From hard experience, it is clear that the majority of MLS subscribers simply will not visit an external syndication service more than once during setup — and many not even once.
Allowing these services to run on autopilot is a disservice to the subscribers (agents) who are often left unaware of syndication choices their participants (brokers) have made.
3. Provides technical support on Saturday and Sunday.
Brokers and agents work on the weekend. The MLS should want to ensure technical problems do not inhibit a broker’s or agent’s ability to serve clients.
Despite low call volume on weekends, being available when you are needed is the foundation of good customer service.
4. Provides state-wide tax data (except in states where state law may prohibit this).
Every real estate license has the state that the licensee is authorized to practice printed on it. Not having statewide tax data for brokers is like withholding case law from different parts of the state from attorneys.
5. Provides professional training support for MLS products and services.
Volunteer trainers are great, and some MLSs are lucky enough to have individuals who are both willing and fluent in technology and MLS services, but, by definition, volunteers have other lives to lead.
If the MLS is going to stay relevant to subscribers, it should be looking to improve the business knowledge of its subscribers by providing superb training by professionals — directly in the brokerage office, if possible.
6. Provides a system-wide electronic showing service.
Just as more comprehensive MLS data improves the ability of brokers and agents to serve their clients, a system-wide electronic showing service improves the ability of agents to serve their client both more quickly and outside of office hours.
When set so that showing alerts populate directly in the MLS system and when the default is for all brokerages to participate, a system-wide showing service provides consumers with modern, expected capability to the showing process.
7. Guarantees 24 hours to either grant or deny a data-feed requests.
This is the computer age. We should join it. Automation is in reach if we apply some effort.
8. Represents at CMLS conferences and NAR meetings.
In any two-year period, the MLS executive should attend one of two annual CMLS Conferences and two of four annual NAR meetings (NAR Mid-Year and Annual Meeting — specifically the MLS Issues and Policies Committee and MLS Executives meetings).
Educating the CEO to the highest possible standard should be the goal of every single board of directors.

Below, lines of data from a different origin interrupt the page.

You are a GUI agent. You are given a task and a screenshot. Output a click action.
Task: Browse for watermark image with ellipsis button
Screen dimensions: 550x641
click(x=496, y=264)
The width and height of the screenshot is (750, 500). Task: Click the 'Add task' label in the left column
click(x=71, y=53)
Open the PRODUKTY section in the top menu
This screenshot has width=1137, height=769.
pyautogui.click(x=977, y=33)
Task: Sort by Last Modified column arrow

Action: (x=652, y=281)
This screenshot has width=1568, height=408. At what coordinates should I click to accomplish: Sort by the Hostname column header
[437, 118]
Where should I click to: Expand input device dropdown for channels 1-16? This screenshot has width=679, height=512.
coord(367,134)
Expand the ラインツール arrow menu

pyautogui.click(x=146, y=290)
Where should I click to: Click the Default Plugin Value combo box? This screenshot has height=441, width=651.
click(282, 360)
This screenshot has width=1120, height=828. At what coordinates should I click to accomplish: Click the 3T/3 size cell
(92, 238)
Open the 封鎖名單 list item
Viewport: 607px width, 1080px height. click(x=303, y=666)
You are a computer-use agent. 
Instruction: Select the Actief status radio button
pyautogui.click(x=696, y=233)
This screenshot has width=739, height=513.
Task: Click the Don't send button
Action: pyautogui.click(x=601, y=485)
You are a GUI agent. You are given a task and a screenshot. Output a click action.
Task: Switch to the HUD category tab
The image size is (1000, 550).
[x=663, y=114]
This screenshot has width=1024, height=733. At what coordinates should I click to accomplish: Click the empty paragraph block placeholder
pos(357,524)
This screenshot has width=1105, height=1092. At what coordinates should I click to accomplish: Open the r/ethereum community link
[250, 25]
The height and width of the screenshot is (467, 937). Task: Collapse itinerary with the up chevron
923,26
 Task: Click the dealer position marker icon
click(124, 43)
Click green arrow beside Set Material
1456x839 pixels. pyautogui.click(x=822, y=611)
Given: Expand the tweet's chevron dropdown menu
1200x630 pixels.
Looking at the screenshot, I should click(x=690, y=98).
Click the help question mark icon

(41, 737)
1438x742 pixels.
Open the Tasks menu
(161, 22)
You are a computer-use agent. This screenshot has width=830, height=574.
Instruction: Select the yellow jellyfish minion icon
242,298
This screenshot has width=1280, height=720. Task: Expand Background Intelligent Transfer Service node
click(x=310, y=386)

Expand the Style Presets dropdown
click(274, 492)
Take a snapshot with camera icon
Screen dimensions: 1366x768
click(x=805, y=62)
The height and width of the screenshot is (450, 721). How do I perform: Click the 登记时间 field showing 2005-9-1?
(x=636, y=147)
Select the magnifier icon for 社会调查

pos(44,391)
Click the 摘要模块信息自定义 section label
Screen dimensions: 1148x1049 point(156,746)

If the CEO doesn’t learn new things, the board won’t learn new things; the result is an echo-chamber where the only things discussed and approved will be those things everyone already understands.
There are certainly other great conferences that add to the professional development of the CEO and staff, (Clareity MLS Executives, RESO, T-3, etc.), I’m just outlining the minimum.
9. Holds an annual meeting with minimum 30 days notice to broker participants and subscribers. Provides an annual performance report, and allows for public comment.
MLSs should be looking to create good, consistent feedback loops with their participants and subscribers.
Make a point of having the meeting somewhere nice so people will attend, but make it a business meeting and provide financials, annual performance versus goals, future goals and a technology/visioning segment by the CEO or outside professional.
10. Conducts, at least, bi-annual membership surveys, and sends automated surveys after every customer service interaction.
The MLS is a business, but sometimes one that treats its subscribers like a captive audience. Find out what your users want from you, how well your staff does in answering their questions, etc.
Surveying can be scary for execs because it’s often the angriest people who are most motivated to respond to a survey — and poor scores on a survey can reflect on the CEO.
You will want to do it regularly and after each customer service interaction to ensure that you receive a balanced survey result over time.
I am positive that there are more additions, and I am equally positive that there will be many different opinions on whether these are good ideas. The point is — it’s a place to start the conversation.